Passage =
++++++++++
On Things and Stuff and Their Properties
In an attempt to become utterly removed from any semblance of applicability to the real world, let me discuss briefly the philosophy of things and their properties.
There is significant philosophical literature, much of it completely unreadable as is the case for much philosophical discourse, on what exactly things and properties of things are. To what am I referring when I say 'that chair is red?' There is a model that resembles a pincushion, where the cushion is the thing and the pins are properties. In this case, red-ness and chair-ness are somehow stuck in to whatever the pincushion happens to be. But what is the cushion? The model doesn't really make sense. There is an alternative model, in which the properties just clump together, and that's all things are: just a collection of properties.
That is an interesting debate - interesting insofar as it is utterly academic and means nothing to anyone in the whole world - but it is not what I want to discuss. I want to discuss two types of properties which things have, and I think this concept is much more understandable to any individual, even those who have not been cursed with a philosophical mind.
Let me start by saying that I think there are two types of properties that things can have and that they are relative and objective. An objective property is independent of the observer of the property and should be the same no matter where one stands, so to speak. A relative property is just the opposite in that it has no intrinsic validity and depends entirely on the speaker or the person professing something about that property. It might suffice to think about the term 'property' here as very similar to 'adjective.'
For example, weighing fifty pounds is an objective quality, perhaps of some particular bag full of sand. Well, weighing fifty pounds at a particular elevation on earth is an objective quality, if you really want to split hairs. The fact that it weighs fifty pounds (at that location) is independent of the observer. However, whether or not that same bag of sand is considered heavy does depend on the person making the assertion. Most people would consider that bag to be heavy, but some unusually strong individuals wouldn't have any trouble lifting and carrying it and would therefore not find it be heavy to the same degree.
So weight vs. heaviness is a fairly clear-cut example of a pair of objective and relative qualities. Assuming the reliability of the weighing system, no one would question that the bag of sand weighs fifty pounds. Likewise, very few people would argue over whether or not they consider the bag to be heavy. They might say, "It's not heavy to me," (a relative assertion) but the only reason someone might say, "Oh, it's not that heavy!" (an objective assertion) would be if they thought the other person was feigning weakness in order to escape additional work. If the person's difficulty in lifting the bag of sand is to be considered sincere, then their estimation of the bag as heavy is beyond counterargument.
++++++++++
Actions to take =
A – Answer these questions about the essay on things and their properties:
(i) In the pincushion model, what do the pins stand for?
(ii) Which word does the essay call very similar to "property"?
(iii) How much does the bag of sand weigh?
B – Say whether each statement agrees with the essay on things and their properties, and quote the words that decide it:
(i) An objective property depends on who observes it.
(ii) Most people would find the bag of sand heavy.
(iii) The essay finds the pincushion model sensible.
Answer from the text on things and their properties alone.

Dataset content =
++++++++++
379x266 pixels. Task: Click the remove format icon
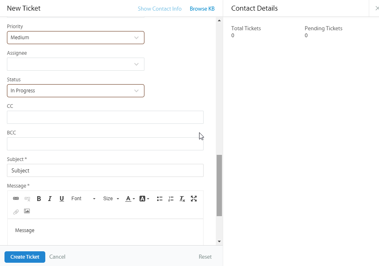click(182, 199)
++++++++++
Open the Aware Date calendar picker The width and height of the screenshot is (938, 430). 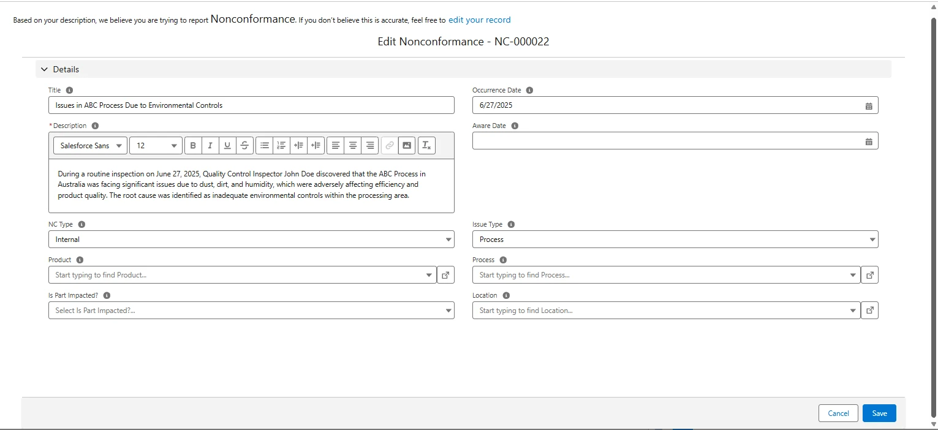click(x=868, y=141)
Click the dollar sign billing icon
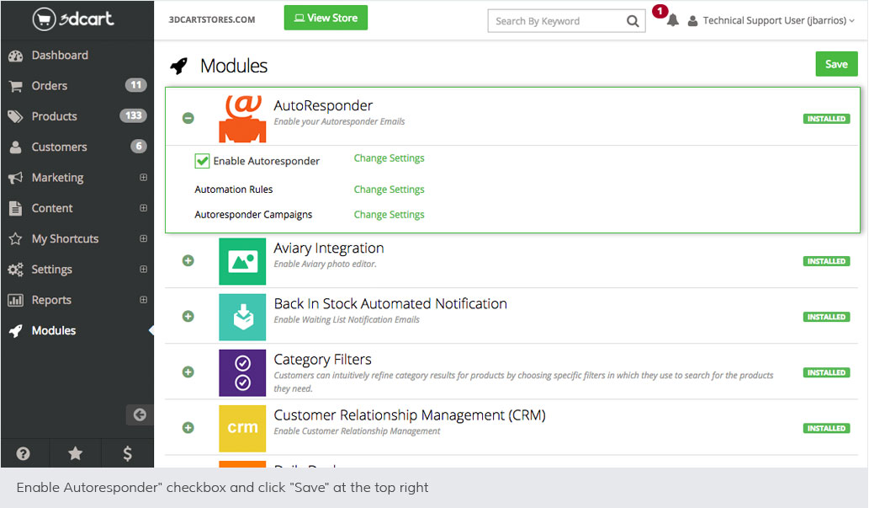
++++++++++
Written responses =
A –
(i) Properties.
(ii) "Adjective."
(iii) Fifty pounds (at a particular elevation on earth).

B –
(i) No: "An objective property is independent of the observer of the property"
(ii) Yes: "Most people would consider that bag to be heavy"
(iii) No: "The model doesn't really make sense."